*** Begin section ***

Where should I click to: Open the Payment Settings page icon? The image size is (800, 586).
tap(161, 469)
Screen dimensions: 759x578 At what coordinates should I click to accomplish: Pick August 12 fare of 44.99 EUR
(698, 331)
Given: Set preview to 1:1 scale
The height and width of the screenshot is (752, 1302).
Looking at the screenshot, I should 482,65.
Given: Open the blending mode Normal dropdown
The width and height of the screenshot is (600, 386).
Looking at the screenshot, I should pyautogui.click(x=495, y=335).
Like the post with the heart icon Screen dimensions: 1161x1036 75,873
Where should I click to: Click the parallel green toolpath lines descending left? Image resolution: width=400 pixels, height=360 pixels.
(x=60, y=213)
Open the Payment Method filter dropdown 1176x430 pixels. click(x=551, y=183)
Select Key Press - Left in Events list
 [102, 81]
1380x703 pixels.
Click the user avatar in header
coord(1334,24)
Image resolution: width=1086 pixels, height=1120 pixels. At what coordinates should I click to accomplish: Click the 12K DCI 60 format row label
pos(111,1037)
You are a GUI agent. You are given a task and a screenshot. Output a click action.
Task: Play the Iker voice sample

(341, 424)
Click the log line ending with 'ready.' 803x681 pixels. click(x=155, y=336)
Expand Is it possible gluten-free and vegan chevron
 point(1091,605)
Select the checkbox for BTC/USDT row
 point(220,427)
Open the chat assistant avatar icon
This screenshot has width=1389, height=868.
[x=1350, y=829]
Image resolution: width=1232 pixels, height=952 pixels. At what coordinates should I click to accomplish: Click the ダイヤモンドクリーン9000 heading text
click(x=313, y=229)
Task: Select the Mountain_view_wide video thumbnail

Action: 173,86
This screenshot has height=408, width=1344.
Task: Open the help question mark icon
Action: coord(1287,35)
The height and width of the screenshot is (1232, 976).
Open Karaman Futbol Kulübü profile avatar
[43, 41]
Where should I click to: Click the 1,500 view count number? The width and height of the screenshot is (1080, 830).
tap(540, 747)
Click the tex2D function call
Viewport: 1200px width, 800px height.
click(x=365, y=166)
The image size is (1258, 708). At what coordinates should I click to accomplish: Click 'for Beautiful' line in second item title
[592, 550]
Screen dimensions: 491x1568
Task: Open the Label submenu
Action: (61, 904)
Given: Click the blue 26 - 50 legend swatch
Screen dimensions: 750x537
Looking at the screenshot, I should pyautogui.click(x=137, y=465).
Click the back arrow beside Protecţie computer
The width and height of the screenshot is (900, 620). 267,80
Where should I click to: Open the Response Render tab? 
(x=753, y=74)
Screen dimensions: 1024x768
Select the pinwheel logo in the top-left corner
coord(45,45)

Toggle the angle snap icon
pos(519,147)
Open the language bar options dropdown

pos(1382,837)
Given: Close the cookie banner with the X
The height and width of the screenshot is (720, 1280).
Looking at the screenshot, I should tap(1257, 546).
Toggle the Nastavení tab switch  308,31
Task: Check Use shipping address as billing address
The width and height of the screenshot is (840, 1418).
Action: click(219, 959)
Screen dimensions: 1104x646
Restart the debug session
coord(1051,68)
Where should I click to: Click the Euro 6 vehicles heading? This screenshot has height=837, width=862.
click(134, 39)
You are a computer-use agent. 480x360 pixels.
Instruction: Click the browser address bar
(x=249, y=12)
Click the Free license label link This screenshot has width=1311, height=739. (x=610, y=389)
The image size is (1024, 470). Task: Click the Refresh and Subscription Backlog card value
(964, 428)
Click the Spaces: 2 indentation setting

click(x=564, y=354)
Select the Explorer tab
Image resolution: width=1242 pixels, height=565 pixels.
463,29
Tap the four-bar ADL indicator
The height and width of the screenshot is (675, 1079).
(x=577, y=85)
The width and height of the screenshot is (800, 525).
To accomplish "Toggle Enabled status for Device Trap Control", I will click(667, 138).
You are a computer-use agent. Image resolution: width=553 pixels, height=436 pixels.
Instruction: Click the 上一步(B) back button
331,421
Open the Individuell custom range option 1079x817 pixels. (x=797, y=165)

*** End section ***

Task to carry out
Could you return the data above exactly as it stands?

Written solution
Where should I click to: Open the Payment Settings page icon? The image size is (800, 586).
tap(161, 469)
Screen dimensions: 759x578 At what coordinates should I click to accomplish: Pick August 12 fare of 44.99 EUR
(698, 331)
Given: Set preview to 1:1 scale
The height and width of the screenshot is (752, 1302).
Looking at the screenshot, I should 482,65.
Given: Open the blending mode Normal dropdown
The width and height of the screenshot is (600, 386).
Looking at the screenshot, I should pyautogui.click(x=495, y=335).
Like the post with the heart icon Screen dimensions: 1161x1036 75,873
Where should I click to: Click the parallel green toolpath lines descending left? Image resolution: width=400 pixels, height=360 pixels.
(x=60, y=213)
Open the Payment Method filter dropdown 1176x430 pixels. click(x=551, y=183)
Select Key Press - Left in Events list
 [102, 81]
1380x703 pixels.
Click the user avatar in header
coord(1334,24)
Image resolution: width=1086 pixels, height=1120 pixels. At what coordinates should I click to accomplish: Click the 12K DCI 60 format row label
pos(111,1037)
You are a GUI agent. You are given a task and a screenshot. Output a click action.
Task: Play the Iker voice sample

(341, 424)
Click the log line ending with 'ready.' 803x681 pixels. click(x=155, y=336)
Expand Is it possible gluten-free and vegan chevron
 point(1091,605)
Select the checkbox for BTC/USDT row
 point(220,427)
Open the chat assistant avatar icon
This screenshot has width=1389, height=868.
[x=1350, y=829]
Image resolution: width=1232 pixels, height=952 pixels. At what coordinates should I click to accomplish: Click the ダイヤモンドクリーン9000 heading text
click(x=313, y=229)
Task: Select the Mountain_view_wide video thumbnail

Action: 173,86
This screenshot has height=408, width=1344.
Task: Open the help question mark icon
Action: coord(1287,35)
The height and width of the screenshot is (1232, 976).
Open Karaman Futbol Kulübü profile avatar
[43, 41]
Where should I click to: Click the 1,500 view count number? The width and height of the screenshot is (1080, 830).
tap(540, 747)
Click the tex2D function call
Viewport: 1200px width, 800px height.
click(x=365, y=166)
The image size is (1258, 708). At what coordinates should I click to accomplish: Click 'for Beautiful' line in second item title
[592, 550]
Screen dimensions: 491x1568
Task: Open the Label submenu
Action: (61, 904)
Given: Click the blue 26 - 50 legend swatch
Screen dimensions: 750x537
Looking at the screenshot, I should pyautogui.click(x=137, y=465).
Click the back arrow beside Protecţie computer
The width and height of the screenshot is (900, 620). 267,80
Where should I click to: Open the Response Render tab? 
(x=753, y=74)
Screen dimensions: 1024x768
Select the pinwheel logo in the top-left corner
coord(45,45)

Toggle the angle snap icon
pos(519,147)
Open the language bar options dropdown

pos(1382,837)
Given: Close the cookie banner with the X
The height and width of the screenshot is (720, 1280).
Looking at the screenshot, I should tap(1257, 546).
Toggle the Nastavení tab switch  308,31
Task: Check Use shipping address as billing address
The width and height of the screenshot is (840, 1418).
Action: click(219, 959)
Screen dimensions: 1104x646
Restart the debug session
coord(1051,68)
Where should I click to: Click the Euro 6 vehicles heading? This screenshot has height=837, width=862.
click(134, 39)
You are a computer-use agent. 480x360 pixels.
Instruction: Click the browser address bar
(x=249, y=12)
Click the Free license label link This screenshot has width=1311, height=739. (x=610, y=389)
The image size is (1024, 470). Task: Click the Refresh and Subscription Backlog card value
(964, 428)
Click the Spaces: 2 indentation setting

click(x=564, y=354)
Select the Explorer tab
Image resolution: width=1242 pixels, height=565 pixels.
463,29
Tap the four-bar ADL indicator
The height and width of the screenshot is (675, 1079).
(x=577, y=85)
The width and height of the screenshot is (800, 525).
To accomplish "Toggle Enabled status for Device Trap Control", I will click(667, 138).
You are a computer-use agent. Image resolution: width=553 pixels, height=436 pixels.
Instruction: Click the 上一步(B) back button
331,421
Open the Individuell custom range option 1079x817 pixels. (x=797, y=165)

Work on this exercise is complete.